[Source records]

★ ★ ★ ★

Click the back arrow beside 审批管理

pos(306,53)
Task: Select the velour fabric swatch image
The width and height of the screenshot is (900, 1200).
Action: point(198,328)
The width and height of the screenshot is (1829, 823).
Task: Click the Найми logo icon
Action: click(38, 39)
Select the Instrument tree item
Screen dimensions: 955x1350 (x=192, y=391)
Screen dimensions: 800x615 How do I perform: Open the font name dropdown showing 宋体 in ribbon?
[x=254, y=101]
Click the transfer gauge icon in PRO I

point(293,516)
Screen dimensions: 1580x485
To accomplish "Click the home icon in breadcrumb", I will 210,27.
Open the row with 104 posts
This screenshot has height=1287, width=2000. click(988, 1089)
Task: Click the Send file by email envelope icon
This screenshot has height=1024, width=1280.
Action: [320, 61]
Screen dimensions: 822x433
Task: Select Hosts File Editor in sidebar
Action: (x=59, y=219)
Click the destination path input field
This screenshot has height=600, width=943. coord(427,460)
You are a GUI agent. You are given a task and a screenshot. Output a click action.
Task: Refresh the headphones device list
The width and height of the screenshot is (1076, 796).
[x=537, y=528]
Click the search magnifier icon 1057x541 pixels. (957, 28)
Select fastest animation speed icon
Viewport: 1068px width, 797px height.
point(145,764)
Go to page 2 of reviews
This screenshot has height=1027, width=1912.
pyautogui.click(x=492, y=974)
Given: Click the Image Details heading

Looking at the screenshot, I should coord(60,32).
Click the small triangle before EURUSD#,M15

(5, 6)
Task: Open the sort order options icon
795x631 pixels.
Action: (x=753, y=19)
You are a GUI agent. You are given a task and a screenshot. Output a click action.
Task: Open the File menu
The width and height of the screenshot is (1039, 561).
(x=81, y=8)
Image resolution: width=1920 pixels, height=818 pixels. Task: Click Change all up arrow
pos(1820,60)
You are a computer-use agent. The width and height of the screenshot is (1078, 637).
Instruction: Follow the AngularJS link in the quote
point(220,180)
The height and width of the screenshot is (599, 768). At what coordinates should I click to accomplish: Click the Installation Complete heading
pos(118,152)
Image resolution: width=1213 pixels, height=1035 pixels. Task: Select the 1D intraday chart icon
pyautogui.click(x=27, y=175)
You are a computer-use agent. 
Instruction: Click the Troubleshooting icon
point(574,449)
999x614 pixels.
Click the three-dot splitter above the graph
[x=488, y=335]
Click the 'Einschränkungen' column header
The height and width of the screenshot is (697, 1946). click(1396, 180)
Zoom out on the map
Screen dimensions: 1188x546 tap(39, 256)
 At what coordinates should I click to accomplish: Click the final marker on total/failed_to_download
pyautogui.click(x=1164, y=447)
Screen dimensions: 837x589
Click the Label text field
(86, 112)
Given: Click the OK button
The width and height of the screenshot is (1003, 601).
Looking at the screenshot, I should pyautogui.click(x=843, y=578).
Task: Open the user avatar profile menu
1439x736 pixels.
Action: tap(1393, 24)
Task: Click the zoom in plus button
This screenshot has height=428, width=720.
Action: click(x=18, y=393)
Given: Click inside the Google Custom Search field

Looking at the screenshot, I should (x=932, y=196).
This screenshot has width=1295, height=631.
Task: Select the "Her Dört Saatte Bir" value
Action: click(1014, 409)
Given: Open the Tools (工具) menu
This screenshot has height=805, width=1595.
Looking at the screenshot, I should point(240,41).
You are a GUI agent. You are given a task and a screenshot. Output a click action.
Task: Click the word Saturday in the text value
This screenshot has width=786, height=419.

★ ★ ★ ★

▶ [Activity]
Give back all the data exactly as written.

▶ [Your solution]
Click the back arrow beside 审批管理

pos(306,53)
Task: Select the velour fabric swatch image
The width and height of the screenshot is (900, 1200).
Action: point(198,328)
The width and height of the screenshot is (1829, 823).
Task: Click the Найми logo icon
Action: click(38, 39)
Select the Instrument tree item
Screen dimensions: 955x1350 (x=192, y=391)
Screen dimensions: 800x615 How do I perform: Open the font name dropdown showing 宋体 in ribbon?
[x=254, y=101]
Click the transfer gauge icon in PRO I

point(293,516)
Screen dimensions: 1580x485
To accomplish "Click the home icon in breadcrumb", I will 210,27.
Open the row with 104 posts
This screenshot has height=1287, width=2000. click(988, 1089)
Task: Click the Send file by email envelope icon
This screenshot has height=1024, width=1280.
Action: [320, 61]
Screen dimensions: 822x433
Task: Select Hosts File Editor in sidebar
Action: (x=59, y=219)
Click the destination path input field
This screenshot has height=600, width=943. coord(427,460)
You are a GUI agent. You are given a task and a screenshot. Output a click action.
Task: Refresh the headphones device list
The width and height of the screenshot is (1076, 796).
[x=537, y=528]
Click the search magnifier icon 1057x541 pixels. (957, 28)
Select fastest animation speed icon
Viewport: 1068px width, 797px height.
point(145,764)
Go to page 2 of reviews
This screenshot has height=1027, width=1912.
pyautogui.click(x=492, y=974)
Given: Click the Image Details heading

Looking at the screenshot, I should coord(60,32).
Click the small triangle before EURUSD#,M15

(5, 6)
Task: Open the sort order options icon
795x631 pixels.
Action: (x=753, y=19)
You are a GUI agent. You are given a task and a screenshot. Output a click action.
Task: Open the File menu
The width and height of the screenshot is (1039, 561).
(x=81, y=8)
Image resolution: width=1920 pixels, height=818 pixels. Task: Click Change all up arrow
pos(1820,60)
You are a computer-use agent. The width and height of the screenshot is (1078, 637).
Instruction: Follow the AngularJS link in the quote
point(220,180)
The height and width of the screenshot is (599, 768). At what coordinates should I click to accomplish: Click the Installation Complete heading
pos(118,152)
Image resolution: width=1213 pixels, height=1035 pixels. Task: Select the 1D intraday chart icon
pyautogui.click(x=27, y=175)
You are a computer-use agent. 
Instruction: Click the Troubleshooting icon
point(574,449)
999x614 pixels.
Click the three-dot splitter above the graph
[x=488, y=335]
Click the 'Einschränkungen' column header
The height and width of the screenshot is (697, 1946). click(1396, 180)
Zoom out on the map
Screen dimensions: 1188x546 tap(39, 256)
 At what coordinates should I click to accomplish: Click the final marker on total/failed_to_download
pyautogui.click(x=1164, y=447)
Screen dimensions: 837x589
Click the Label text field
(86, 112)
Given: Click the OK button
The width and height of the screenshot is (1003, 601).
Looking at the screenshot, I should pyautogui.click(x=843, y=578).
Task: Open the user avatar profile menu
1439x736 pixels.
Action: tap(1393, 24)
Task: Click the zoom in plus button
This screenshot has height=428, width=720.
Action: click(x=18, y=393)
Given: Click inside the Google Custom Search field

Looking at the screenshot, I should (x=932, y=196).
This screenshot has width=1295, height=631.
Task: Select the "Her Dört Saatte Bir" value
Action: click(1014, 409)
Given: Open the Tools (工具) menu
This screenshot has height=805, width=1595.
Looking at the screenshot, I should point(240,41).
You are a GUI agent. You are given a task and a screenshot. Output a click action.
Task: Click the word Saturday in the text value
This screenshot has width=786, height=419.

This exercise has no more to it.